Kanye West- 808's & Heartbreak
Kanye's 4th and most polarizing album came at a bad time for the egotistical rapper; he had just upset the entire world by interrupting Taylor Swift's acceptance speech at the VMA's and been declared a ''jackass'' by Barack Obama himself, and the negative energy that accompanied the hip-hop superstar followed through with a mixed critical reception to the release of 808's & Heartbreak in 2008. Feeding on the crushing personal losses that had dominated his life during recording, 808's saw Ye embrace auto tuned vocals and take a break from the straight up rap style of his original three records, which alienated fans, but the album has proven to be a significant release in recent years, directly influencing major stars like Drake, Frank Ocean and The Weeknd, while West has gone on to drop his most acclaimed and definitive work since.
Intimacy- Bloc Party
The underwhelming response to Bloc party's venture in electronic territory in 2008 was unfair to the band in my mind, as Kele Okerere and company dropped their guitars in order to create a synth heavy concept album about relationships, that drew from the lead singer's personal life troubles. A worthy follow up to two of the decades most acclaimed indie albums, Intimacy was bold and daring in its drastic change of tone, while also lethal in its execution, providing some of the bands best work in songs like the majestic ''Ion Square'', ''Talons'', ''Biko'' and bonus track and single ''Flux'', but its mixed appraisal seemed to damage the band, who went on hiatus afterwards and returned with the indifferent Four in 2012.
Digital Ash In A Digital Urn- Bright Eyes
Conor Oberst peaked in 2005 with the double release of I'm Wide Awake It's Morning and Digital Ash In A Digital Urn, with many commentators declaring him the new Bob Dylan for the intimate, politically conscious folk of the former, but it seemed that the majority of these reviews ignored or dismissed its electronic counterpart, Digital Ash, with its soothing ambient textures and soft electronica. Oberst's poetry was at its finest on both of these albums, and tales of lost love, alcoholism and dark depression were at their most affecting and inspiring over these emotive electro backgrounds, making Digital Ash an album that deserves to be revisited and reevaluated.

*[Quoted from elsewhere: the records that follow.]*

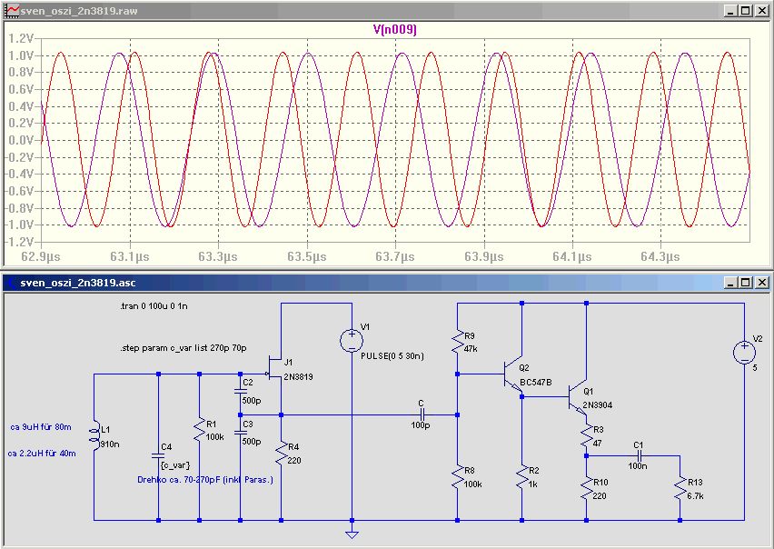Click the 63.5µs time axis label

(x=306, y=256)
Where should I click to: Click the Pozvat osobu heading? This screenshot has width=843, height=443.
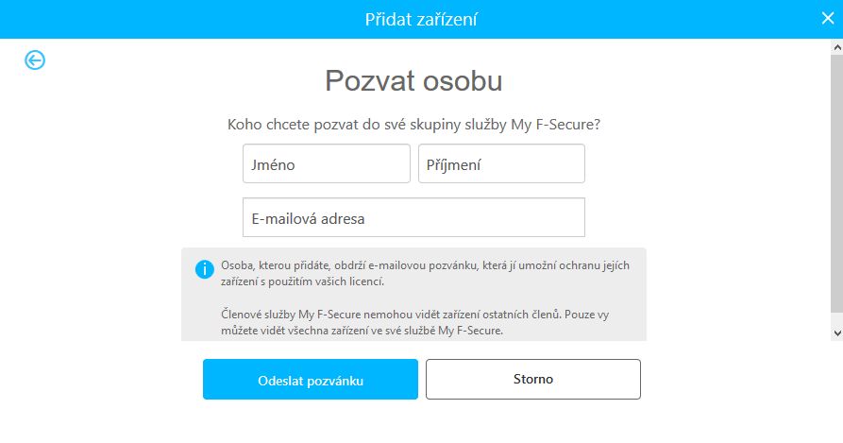click(x=413, y=80)
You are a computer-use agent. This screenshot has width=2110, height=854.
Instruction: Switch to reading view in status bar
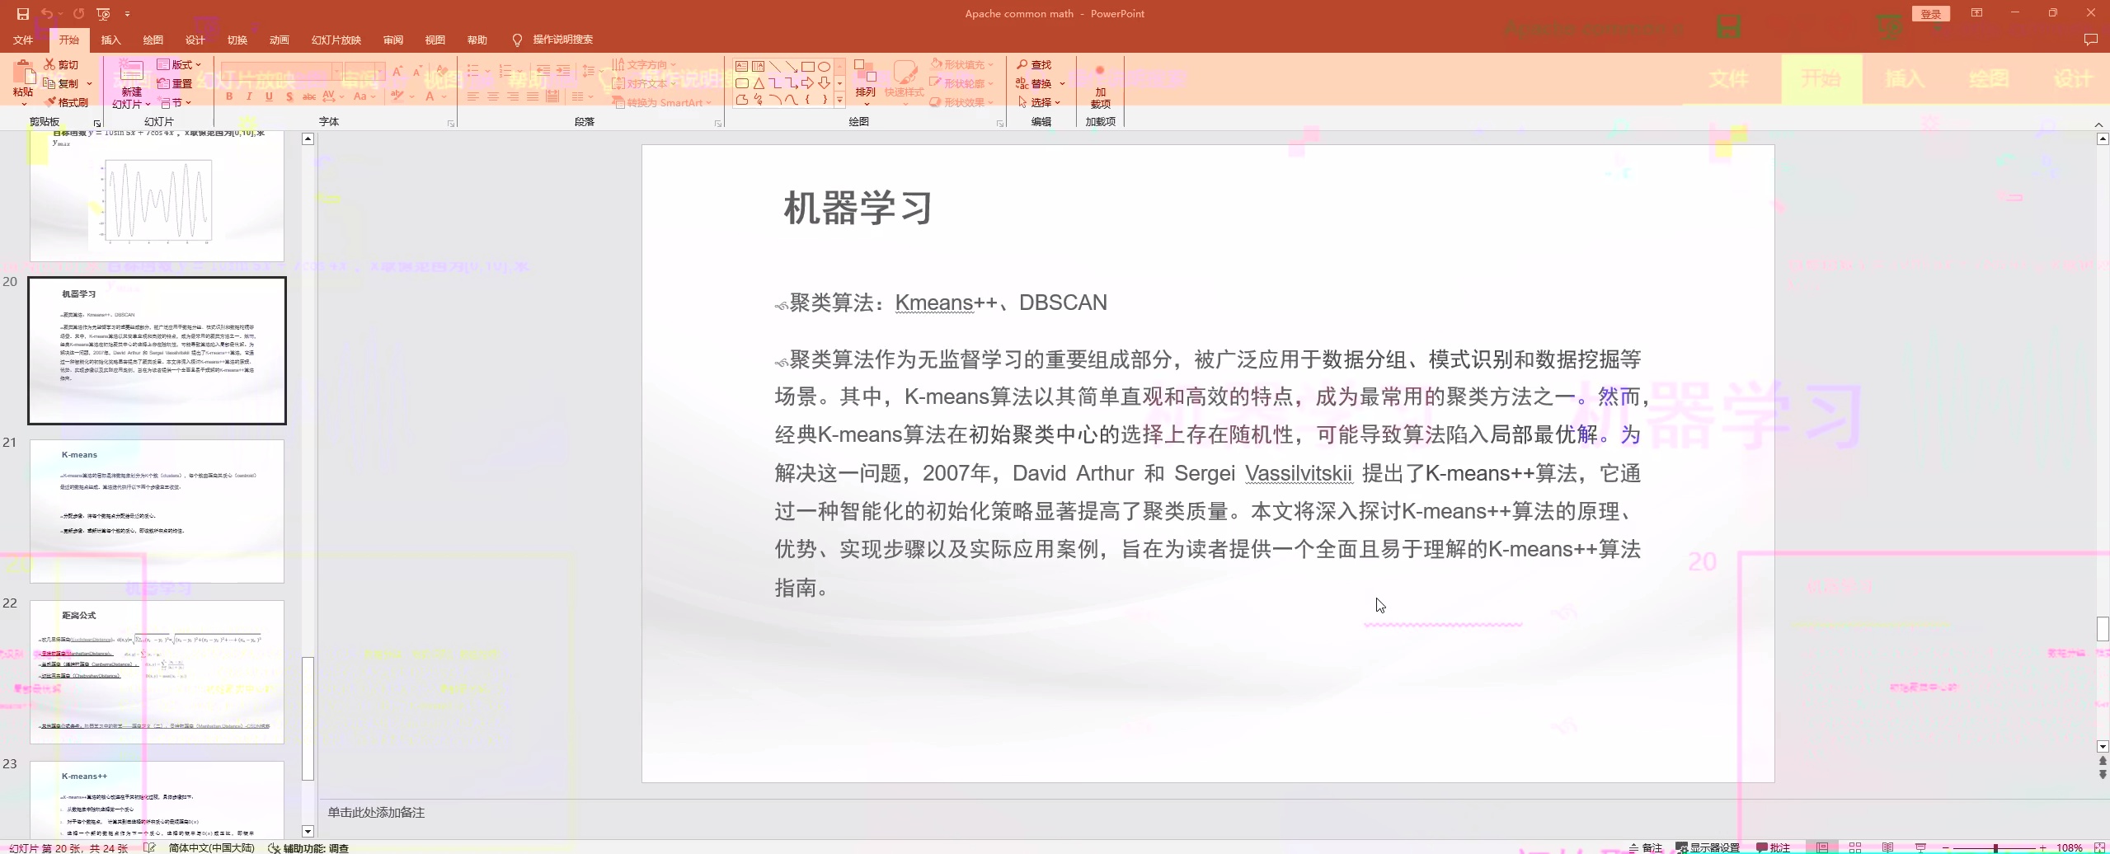[x=1887, y=847]
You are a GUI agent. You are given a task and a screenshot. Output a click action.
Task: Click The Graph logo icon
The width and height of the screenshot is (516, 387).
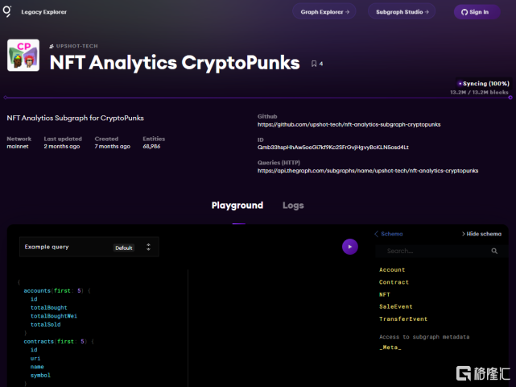click(x=8, y=11)
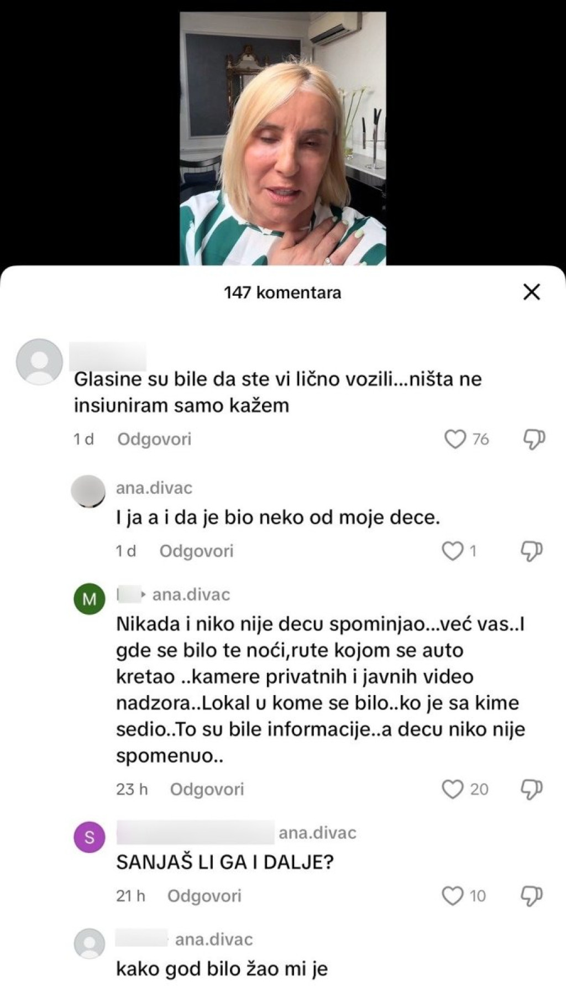Like the comment with 76 likes

click(x=455, y=439)
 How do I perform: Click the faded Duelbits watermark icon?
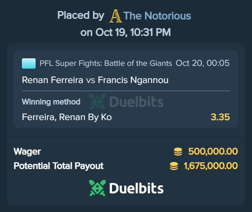coord(97,101)
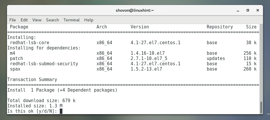Image resolution: width=270 pixels, height=120 pixels.
Task: Close the terminal window
Action: pos(258,10)
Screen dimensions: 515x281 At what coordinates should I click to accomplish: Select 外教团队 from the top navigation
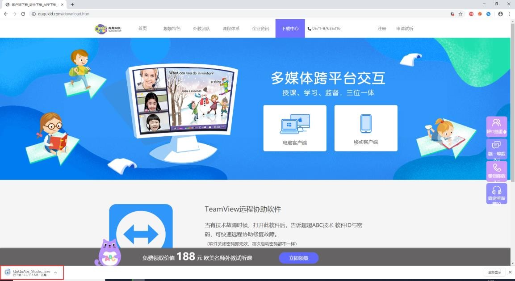tap(201, 29)
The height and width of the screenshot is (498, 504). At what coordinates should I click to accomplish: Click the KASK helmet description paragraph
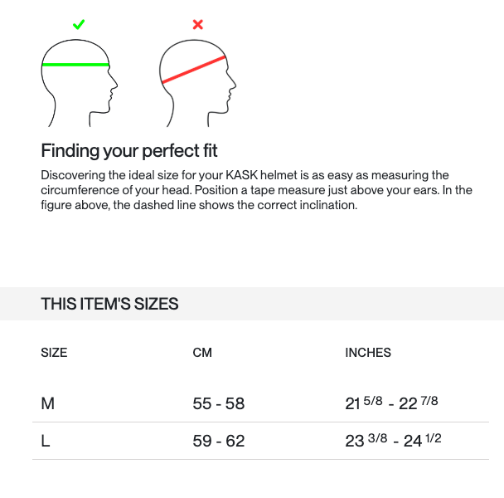256,190
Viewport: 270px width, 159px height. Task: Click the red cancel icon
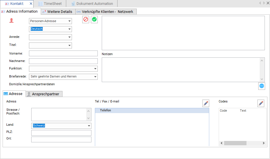(86, 19)

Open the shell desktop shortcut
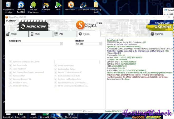(58, 5)
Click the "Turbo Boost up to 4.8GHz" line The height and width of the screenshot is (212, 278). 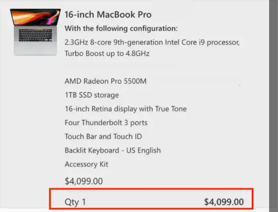[108, 54]
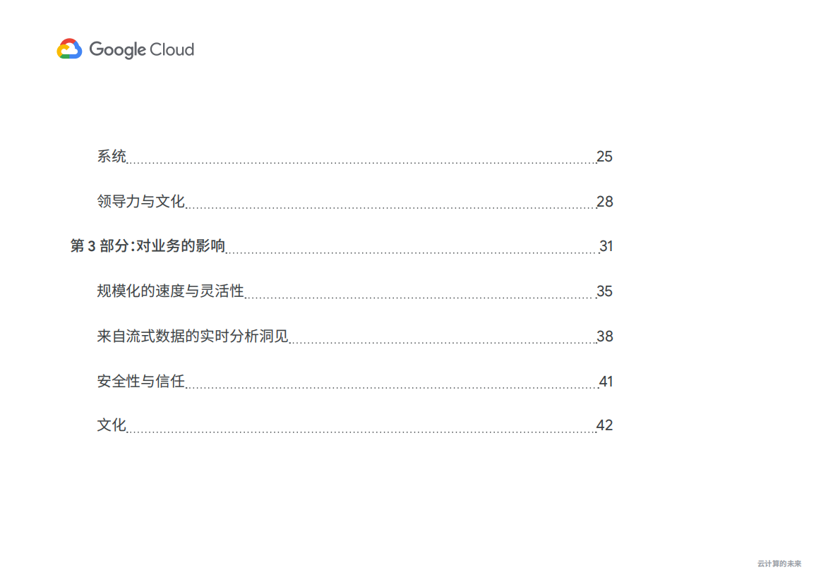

Zaireeka- The Flaming Lips
The mind boggling design of Flaming Lip's 8th studio album was a huge problem for many listeners at the time. Consisting of 8 songs recorded on four separate stereo tracks, the album was structured so that when played on 4 different audio systems, it would harmonize together. The album had a glowing endorsement for every outraged detractor, being awarded both a 10/10 rating by NME and 0/10 by Pitchfork. Personally, I still think there's way too much effort involved to care.